Our research has the following advantages. First of all, large‐scale information from the SEER database is one of the highlights of our study, including 8616 BCFPM patients among 11720 patients with MPC involving BC. Moreover, the SEER database has high data accuracy, and the default histological criteria for defining MPC make the impact of misclassification errors in the study minimal. , Furthermore, to our knowledge, it is the first attempt to use nomogram to construct a clinical prediction model for survival time of BCFPM patients by calculating the 3‐year or 5‐year BCSS as the high C‐index showing good consistency and ideal predictive value. Instead of Cox proportional hazard model, the utilization of the competing risk model strengthens the credibility and rationality of our research. Therefore, we had an unbiased estimate of BCSS to reflect a more realistic survivorship of nonmetastatic BC patients in the presence of competing risk. Finally, no matter the site distribution of SPC and the interval time between two primary cancers, or the nomogram we established for evaluation of patient survival prognosis, all these initial findings were inclined to facilitate clinicians to deepen the understanding of MPC patients with a prior BC for better clinical decision‐making.

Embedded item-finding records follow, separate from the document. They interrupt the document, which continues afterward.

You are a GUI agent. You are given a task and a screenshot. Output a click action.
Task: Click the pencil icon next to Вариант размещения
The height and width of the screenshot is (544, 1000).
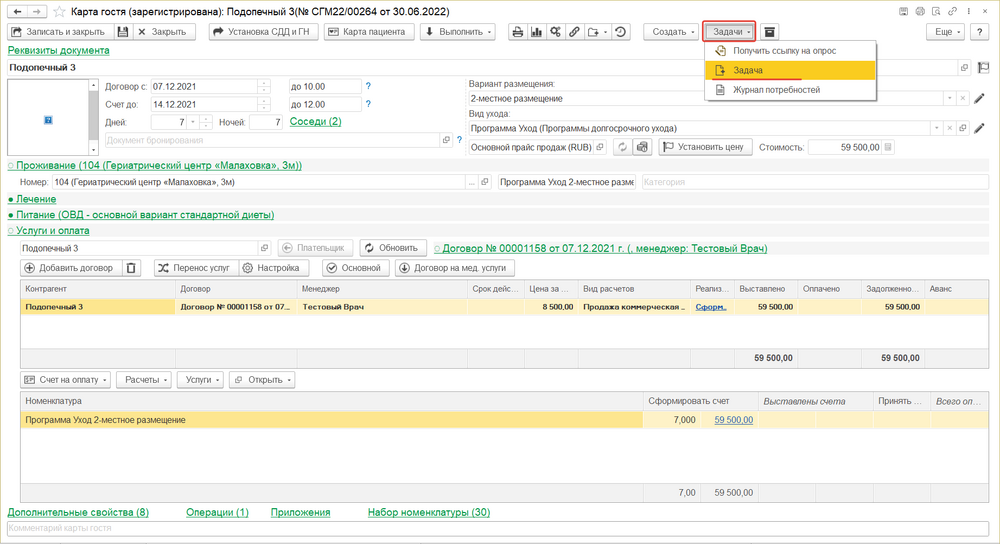(x=979, y=99)
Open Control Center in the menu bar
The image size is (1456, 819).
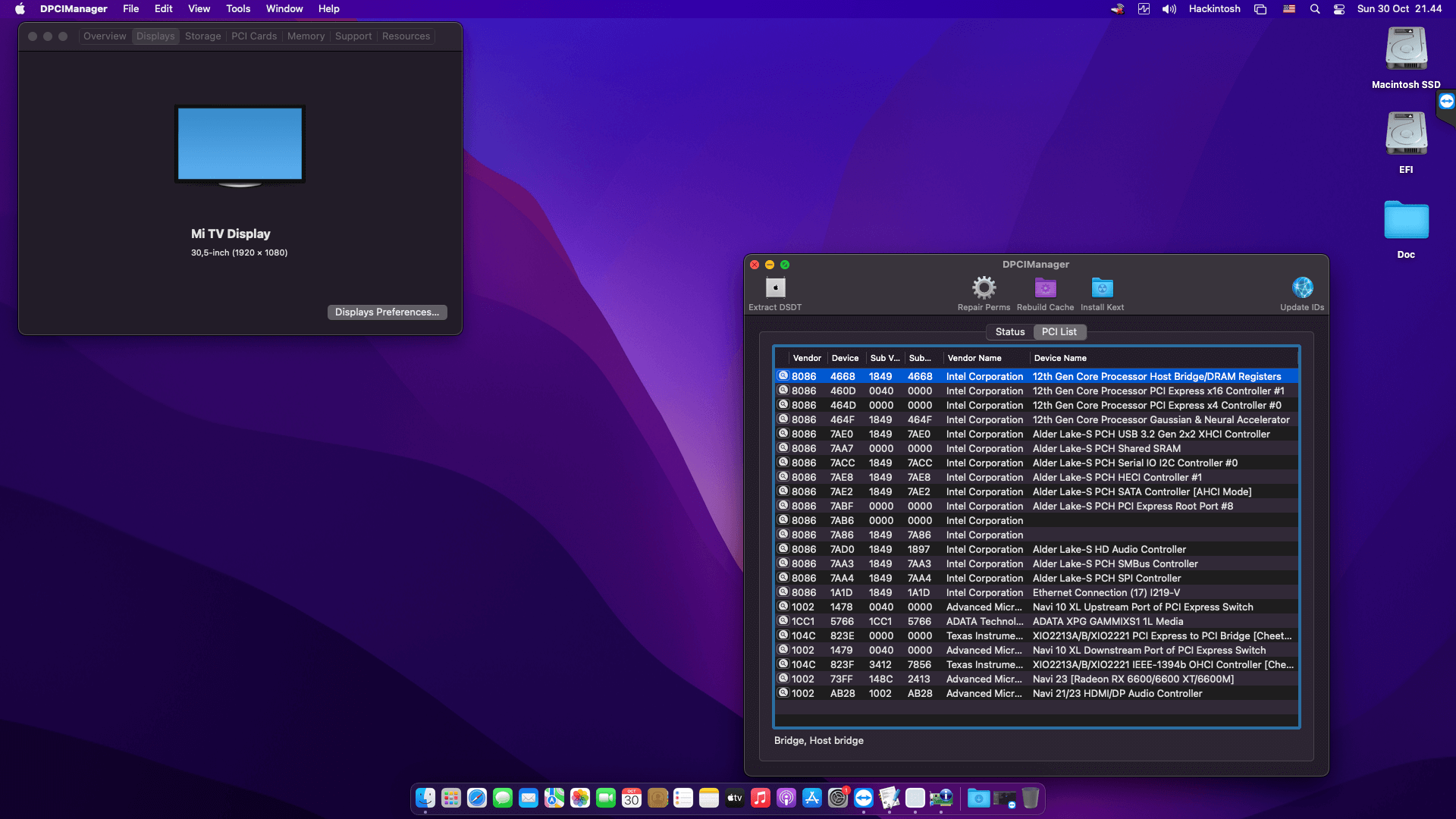pos(1339,9)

Certainly, some shortcomings do exist in the present study. The first disadvantage is the limitation of the collected data in the SEER database. In addition to the lack of detailed chemotherapy regimens, there is no complete information on family history, lifestyle characteristics, Body Mass Index (BMI), tumor markers, and other potential risk factors for BCFPM patients. Second, we have to admit the selection bias of the retrospective study despite the valuable ability of proportional subdistribution hazards model to adjust confounding factors. Third, as researches on prognosis of MPC patients involving BC is still not abundant, the published findings only serve as recommendations for clinicians instead of consensuses. Therefore, there is imperious demands to develop further prospective studies to validate our findings.

CONCLUSION

In conclusion, we indicated that the most common site of SPC after BC was female breast, followed by lung, corpus uteri, thyroid, and so on. Additionally, the median interval time between two primary cancers in our study was 22 months, and second primary BC was the shortest of 13 months. Furthermore, our study revealed the prognosis of nonmetastatic BC patients subsequently developing SPC determined by subtypes, tumor grade, T classification, N classification, radiation, and location of SPC. A clinically useful competing risk nomogram was constructed to predict the 3‐year and 5‐year BCSS for BCFPM patients. Our findings could be helpful for clinicians to make individualized follow‐up plans for these patients, which is expected to prolong the life of patients by early detection and treatment. However, more effort on studies about screening strategies for SPC patients after BC are needed.

CONFLICTS OF INTEREST

The authors have declared that no competing interest exists.

ETHICAL APPROVAL STATEMENT

This study was exempted by the institutional ethics committee of The First Affiliated Hospital with Nanjing Medical University because our data were from the SEER database, which is open to the public. All procedures performed in studies involving human participants were in accordance with the Helsinki declaration and its later amendments or comparable ethical standards.